第10話 異端の聖者
「あ……!」
あたしは神父様の言葉で、何故イヴリエースさんの名前を何処かで聞いたことがあるような気がしていたのか、その理由に思い至った。
確かワルダヴァオトゥ神教会の歴史に一人だけ、『イヴリエース』と言う名を残した人がいたはずだ。
でも、その人は文字通り歴史上の人物で、もう何百年も昔に教会から去ってしまった人だ。
……まさかこのイヴリエースさんが、その人本人だなんてことは考えられない。
大体、もしそれが事実だというのなら、イヴリエースさんと古い馴染みであるらしい神父様も、何百年も昔から生きているという可能性もあるのでは……?
実際、先ほどイヴリエースさんが教会に籍を置いていた頃──つまり何百年も前?
その時の神父様は彼女の部下だった……というようなことを話していたし。
ああ……段々訳が分からなくなって来た。
混乱した情報があたしの頭の中を、火砕流の如き勢いで駆け抜けていく。
その火砕流に焼き尽くされて、心が真っ白なりそうになる直前、神父様の言葉であたしは現実に引き戻された。

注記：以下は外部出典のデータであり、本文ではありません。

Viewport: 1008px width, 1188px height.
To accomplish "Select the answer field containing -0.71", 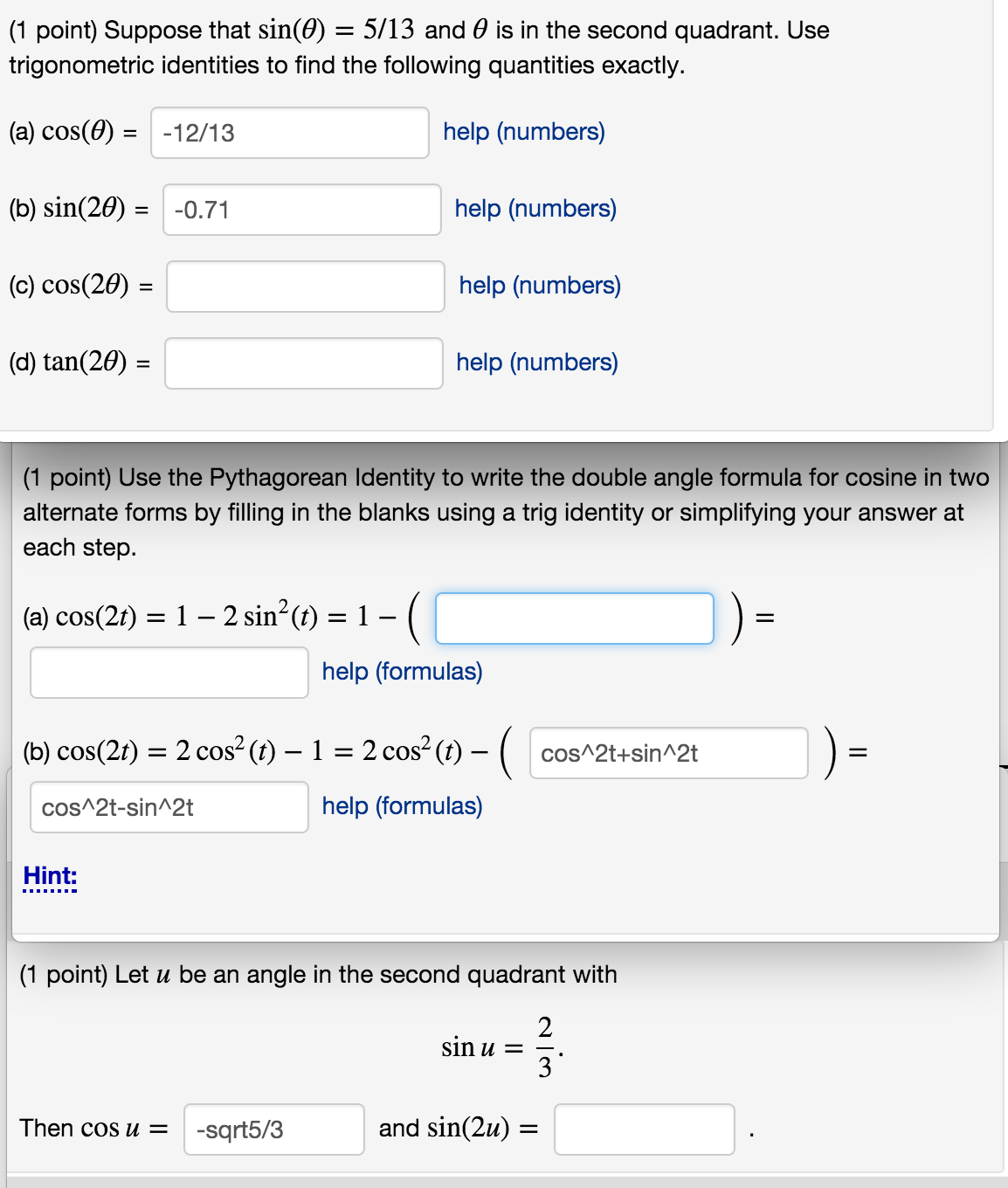I will click(301, 211).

「異端となった今、自らの行為の業を、その身に受けるは因果であろう。
そう思いませんか、エリセ様?」
「クッ……」
イヴリエースさんは小さく呻いて、仰ぐように神父様を見る。
そんな彼女の視線の中には、確かな怒りの色があるように感じる。
でも、神父様はそれを見て、むしろ楽しげに微笑むのだった。
「エリセ様、私の行為が間違っているというのならば、聖女となるあなたにはそれを罰する権限がある。

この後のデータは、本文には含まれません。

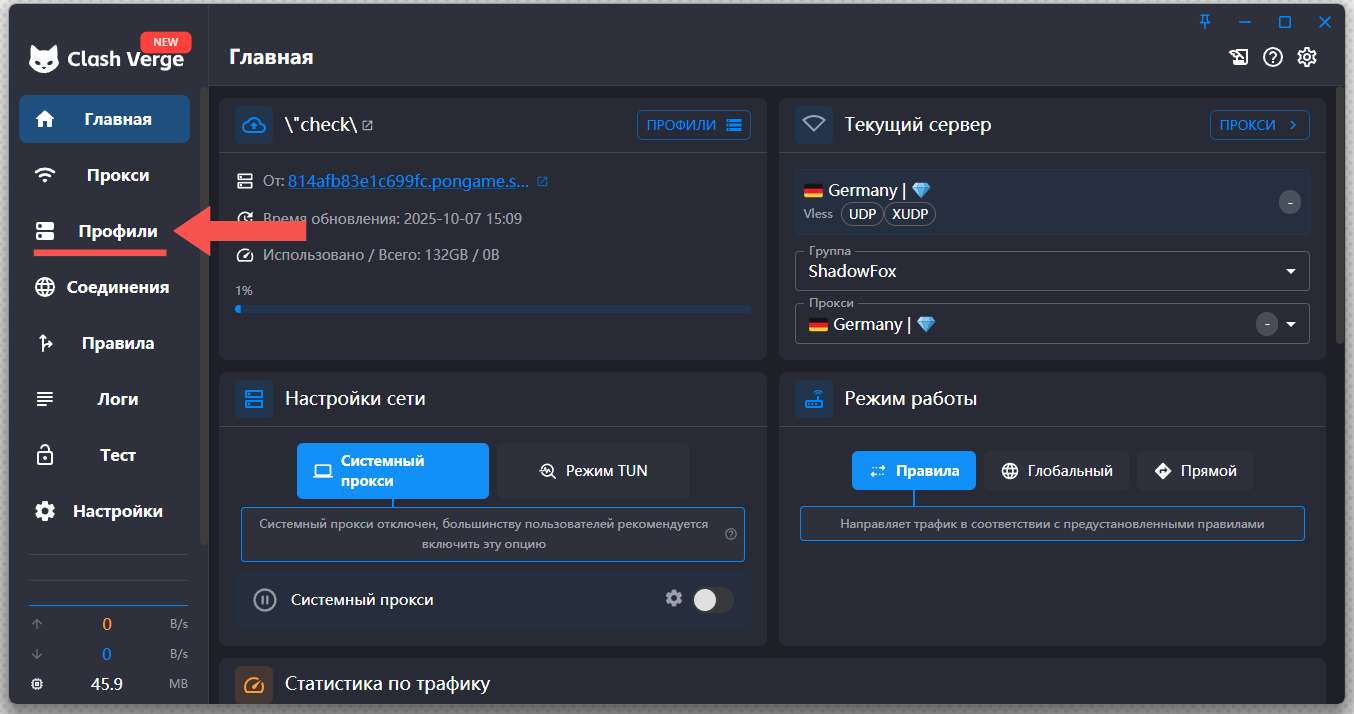Expand the Группа ShadowFox dropdown
The image size is (1354, 714).
pyautogui.click(x=1290, y=271)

しかし、まずは私の前にイヴリエース殿の罪を問うべきだ。
彼女が制裁を加えた異教徒の数は、私とは比べものになりませんよ?
しかも今は、ワルダヴァオトゥ神へと牙をむく、異端者に成り下がっている。
私達を裏切って……ね」
そして神父様は、床に落ちていたイヴリエースさんの剣をおもむろに拾い上げ、それをあたしに手渡してきた。
「え……っ!?」
思わず受け取ったけれど、予想外の重さに取り落としそうになる。
これが人の命を絶ち切れるだけの力がある重み……。
あたしはゾッとして、その剣をすぐに神父様へと返そうとする。
けれど──、
「……あなたが罰しなさい」
「そ、そんな……!?」
「我等が信徒を護る為です。
あの女は異教徒を何十万も粛正した冷徹な女です。
いえ、それは神の意志に沿った素晴らしき行いでしたが、彼女が異端となった今、今度は我等が同朋を何十万と殺戮するかもしれないのです。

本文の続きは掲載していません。